Los intereses económicos y la propaganda humanitaria

A diferencia de la creencia popular y la propaganda oficial, las intervenciones extranjeras de Estados Unidos no están motivadas por una idea de “hacer el bien”. Estados Unidos, como todos los grandes imperios a lo largo de la historia, parece sentirse obligado a intervenir en ciertos conflictos, mientras que otros son  ignorados. 

Esta disparidad plantea la pregunta: “¿Qué motiva la intervención?” La respuesta es, en casi todos los casos, el interés económico, o evitar que algún político o persona que esta en el poder pierdan su posición. 

Desde el final de la Guerra Fría, el gobierno de EE. UU. se ha centrado en abrir mercados globales e implementar reformas neoliberales más amplias en el extranjero, con el fin de crear las mejores condiciones para que las grandes corporaciones estadounidenses se beneficien. 
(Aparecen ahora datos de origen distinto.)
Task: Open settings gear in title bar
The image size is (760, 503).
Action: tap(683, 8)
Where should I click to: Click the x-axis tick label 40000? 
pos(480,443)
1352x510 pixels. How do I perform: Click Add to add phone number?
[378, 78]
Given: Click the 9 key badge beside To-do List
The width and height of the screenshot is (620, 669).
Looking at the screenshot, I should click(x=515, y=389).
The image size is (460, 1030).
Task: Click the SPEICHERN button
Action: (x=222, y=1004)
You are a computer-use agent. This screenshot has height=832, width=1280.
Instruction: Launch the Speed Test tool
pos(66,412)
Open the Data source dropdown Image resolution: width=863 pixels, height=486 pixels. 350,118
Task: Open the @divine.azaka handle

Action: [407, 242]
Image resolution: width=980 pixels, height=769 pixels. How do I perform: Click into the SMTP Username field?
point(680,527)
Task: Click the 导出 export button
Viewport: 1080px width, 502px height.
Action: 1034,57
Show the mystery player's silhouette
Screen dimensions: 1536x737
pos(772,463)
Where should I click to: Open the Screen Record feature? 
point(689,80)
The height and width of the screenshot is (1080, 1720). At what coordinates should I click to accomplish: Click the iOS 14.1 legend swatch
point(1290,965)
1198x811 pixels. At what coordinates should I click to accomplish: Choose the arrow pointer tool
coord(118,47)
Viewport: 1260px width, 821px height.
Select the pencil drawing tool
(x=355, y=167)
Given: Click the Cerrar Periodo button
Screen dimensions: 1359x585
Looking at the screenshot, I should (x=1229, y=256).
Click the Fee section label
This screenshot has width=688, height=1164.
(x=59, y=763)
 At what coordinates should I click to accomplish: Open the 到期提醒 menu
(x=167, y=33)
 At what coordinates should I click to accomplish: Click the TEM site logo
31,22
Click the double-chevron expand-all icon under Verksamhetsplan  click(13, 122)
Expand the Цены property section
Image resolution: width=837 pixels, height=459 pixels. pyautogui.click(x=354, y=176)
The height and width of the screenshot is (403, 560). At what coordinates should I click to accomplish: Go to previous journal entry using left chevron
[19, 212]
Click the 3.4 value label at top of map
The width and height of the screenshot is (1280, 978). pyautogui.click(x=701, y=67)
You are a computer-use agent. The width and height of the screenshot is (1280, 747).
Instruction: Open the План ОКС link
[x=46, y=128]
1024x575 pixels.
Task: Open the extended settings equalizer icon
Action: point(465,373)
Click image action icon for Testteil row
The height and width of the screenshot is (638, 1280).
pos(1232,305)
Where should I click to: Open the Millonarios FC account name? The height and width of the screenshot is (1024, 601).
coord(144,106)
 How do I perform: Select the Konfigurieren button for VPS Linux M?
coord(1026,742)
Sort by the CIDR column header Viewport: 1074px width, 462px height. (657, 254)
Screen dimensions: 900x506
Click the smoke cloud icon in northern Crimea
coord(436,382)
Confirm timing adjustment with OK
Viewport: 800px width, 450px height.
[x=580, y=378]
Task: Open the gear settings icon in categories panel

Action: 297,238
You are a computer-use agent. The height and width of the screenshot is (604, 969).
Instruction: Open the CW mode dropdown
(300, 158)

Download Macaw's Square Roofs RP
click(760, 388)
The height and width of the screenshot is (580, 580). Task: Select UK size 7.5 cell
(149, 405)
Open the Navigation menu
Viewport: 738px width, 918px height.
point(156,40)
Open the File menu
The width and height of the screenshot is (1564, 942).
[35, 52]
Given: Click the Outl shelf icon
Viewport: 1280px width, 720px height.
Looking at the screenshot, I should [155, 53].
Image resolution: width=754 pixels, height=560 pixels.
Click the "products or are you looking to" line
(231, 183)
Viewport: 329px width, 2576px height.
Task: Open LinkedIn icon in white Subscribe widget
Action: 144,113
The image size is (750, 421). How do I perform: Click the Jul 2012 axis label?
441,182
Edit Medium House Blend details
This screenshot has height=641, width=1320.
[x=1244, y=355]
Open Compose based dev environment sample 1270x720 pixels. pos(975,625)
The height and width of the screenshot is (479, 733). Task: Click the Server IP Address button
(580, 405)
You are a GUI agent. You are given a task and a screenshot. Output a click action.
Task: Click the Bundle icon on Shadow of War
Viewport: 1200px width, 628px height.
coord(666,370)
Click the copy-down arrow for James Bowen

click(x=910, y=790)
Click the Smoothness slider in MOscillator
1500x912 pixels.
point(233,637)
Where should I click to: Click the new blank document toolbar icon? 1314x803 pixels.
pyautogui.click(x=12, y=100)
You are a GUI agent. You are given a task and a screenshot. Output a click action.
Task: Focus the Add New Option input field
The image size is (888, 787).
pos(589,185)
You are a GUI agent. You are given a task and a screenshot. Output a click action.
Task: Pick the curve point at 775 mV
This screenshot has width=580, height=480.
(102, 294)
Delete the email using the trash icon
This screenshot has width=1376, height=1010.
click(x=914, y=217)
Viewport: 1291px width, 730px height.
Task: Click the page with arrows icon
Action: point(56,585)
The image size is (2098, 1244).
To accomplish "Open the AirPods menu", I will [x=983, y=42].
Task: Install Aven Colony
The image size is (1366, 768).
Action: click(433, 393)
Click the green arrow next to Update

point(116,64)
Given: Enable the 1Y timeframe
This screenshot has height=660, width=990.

La adhesión al Consenso de Washington implica que los países en desarrollo abran sus mercados e implementen severos recortes en el gasto público y social.  los más pobres del mundo soportan la mayor carga, mientras que los más ricos cosechan los mayores beneficios. Debido a esta abrumadora preocupación por la reforma económica, Estados Unidos ha apoyado regímenes dictatoriales en países como Indonesia, Colombia, Guatemala y Zimbabue, por nombrar algunos. 

En cada caso, las ‘obligaciones morales’ surgen solo cuando un régimen deja de cumplir con las necesidades económicas. Los Estados que representan una amenaza para la globalización neoliberal, en cambio son invariablemente castigados. Por ejemplo, a pesar de una aparente falta de actividad terrorista durante muchos años, Cuba se ha enfrentado a algunas de las sanciones más duras de la historia en parte por negarse a ajustarse a los ideales económicos occidentales. 

La propaganda oficial retrata la era después de la Guerra Fría como una gloriosa nueva era dirigida por EE.UU. caracterizada por la libertad, la democracia y los derechos humanos. Esta propaganda emocional es una herramienta eficaz para legitimar la política exterior estadounidense, pero, cuando la política exterior de Estados Unidos se ve en su conjunto, se puede ver que los ideales económicos preceden a los ideales morales. 

Uno de los ejemplos que se menciona en el libro Rogue States, es el de las ‘guerras contra las drogas’ que han estallado en América Latina. La narrativa oficial retrata la intervención como un acto noble para proteger a los ciudadanos indefensos de los narcotraficantes. En realidad, las sucesivas administraciones estadounidenses han promulgado infructuosos programas de destrucción de cultivos dirigidos a los campesinos empobrecidos para mantener la fachada de la ‘guerra contra las drogas’. 

A cambio del cumplimiento de los ajustes estructurales neoliberales, Estados Unidos ha ignorado o incluso apoyado a los regímenes violentos a cargo del narcotráfico en toda América Latina. En realidad, poco ha cambiado en la política y la planificación de Estados Unidos desde la Guerra Fría. 

La idea de la protección contra el comunismo ha dado paso a la idea de la ‘intervención humanitaria’, pero el objetivo final sigue siendo el crecimiento y desarrollo de EE.UU. Esto se prueba por la ausencia de cualquier interés ‘humanitario’ en conflictos violentos como Sierra Leona o Angola, donde no se pusieron en peligro intereses estadounidenses. Los principios morales no son la fuerza impulsora detrás de la planificación de la política exterior de Estados Unidos. Para mantener la credibilidad, Estados Unidos se presenta a sí mismo como un salvador humanitario.